We arrived at the entrance to Pike’s Peak Park for the 20 mile drive up to the top in T-shirts. The entrance ranger told us that at the top the temperature was about 40 degrees with winds about 20-25mph. After riding about 7 miles up the mountain, Rochelle put on her chaps, plugged in her heated jacket (turned up close to high) and her leather jacket. I put on my heated jacket but didn’t feel I needed to plug it in. However, I did plug in on the way down. The ride to the top (and down) was awe inspiring with the views that a 14,100 foot elevation can give. We stopped about half way up for a picnic lunch. Once you get up to around the 11000 foot level, the road runs along the ledge of the mountain with only a couple feet of gravel on the side of the road before in just drops off. No guard rails! The road is a narrow, two-lane road and has constant curves with at least half of them being 180 degree switchbacks. I think I enjoyed the ride up a lot more than Rochelle as I could feel her leaning left (towards the inside of the road) most of the last few miles up. Oh yeah, and with a death grip on my shoulders. Once at the top the view was amazing. It almost looked like the view outside an airplane window. The temperature was indeed 40 and the wind was a howling. We stayed long enough to enjoy the spectacular view and have some hot chocolate and world famous donuts (so they say) before heading back down. Rochelle enjoyed the ride down the mountain much more.

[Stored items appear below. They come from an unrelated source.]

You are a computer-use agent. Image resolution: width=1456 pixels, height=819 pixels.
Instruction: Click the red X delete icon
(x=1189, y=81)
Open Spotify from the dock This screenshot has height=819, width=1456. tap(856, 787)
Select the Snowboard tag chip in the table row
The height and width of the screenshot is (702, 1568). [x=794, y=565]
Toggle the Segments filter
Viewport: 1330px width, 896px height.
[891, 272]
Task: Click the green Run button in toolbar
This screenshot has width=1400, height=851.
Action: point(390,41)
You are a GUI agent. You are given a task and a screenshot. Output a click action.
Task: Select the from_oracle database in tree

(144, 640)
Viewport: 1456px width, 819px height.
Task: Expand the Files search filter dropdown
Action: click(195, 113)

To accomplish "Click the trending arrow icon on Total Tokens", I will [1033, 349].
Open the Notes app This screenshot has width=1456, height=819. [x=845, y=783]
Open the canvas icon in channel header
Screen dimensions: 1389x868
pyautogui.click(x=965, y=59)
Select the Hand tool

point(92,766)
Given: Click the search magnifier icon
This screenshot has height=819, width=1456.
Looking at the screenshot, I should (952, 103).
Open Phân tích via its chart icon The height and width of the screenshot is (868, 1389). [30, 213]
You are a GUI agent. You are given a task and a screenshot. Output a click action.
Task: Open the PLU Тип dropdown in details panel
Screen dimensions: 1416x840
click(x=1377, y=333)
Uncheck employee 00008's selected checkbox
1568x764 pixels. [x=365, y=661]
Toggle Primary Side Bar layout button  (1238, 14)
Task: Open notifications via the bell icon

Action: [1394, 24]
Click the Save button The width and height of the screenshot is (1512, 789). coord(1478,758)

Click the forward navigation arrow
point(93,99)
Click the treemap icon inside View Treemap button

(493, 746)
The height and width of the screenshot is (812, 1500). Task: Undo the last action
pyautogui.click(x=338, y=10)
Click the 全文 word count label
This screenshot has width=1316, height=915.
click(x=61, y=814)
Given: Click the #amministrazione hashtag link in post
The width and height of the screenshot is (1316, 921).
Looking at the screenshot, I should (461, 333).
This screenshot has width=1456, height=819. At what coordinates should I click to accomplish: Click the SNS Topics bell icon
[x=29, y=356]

As a matter of fact, Katharine Lee Bates was so impressed by the view at the top of Pike’s Peak that she wrote the lyrics to “America the Beautiful”.
Rochelle note: Ralph said to me, “No man has ever gotten you closer to heaven than this”. (Except maybe a pilot or two.)
We made it back to camp by 5:00 pm and relaxed for a while (took a nap) before firing up the BBQ for a steak dinner and some refreshments. The evening ended with us sitting outside overlooking the lights of Colorado Springs below and the stars above.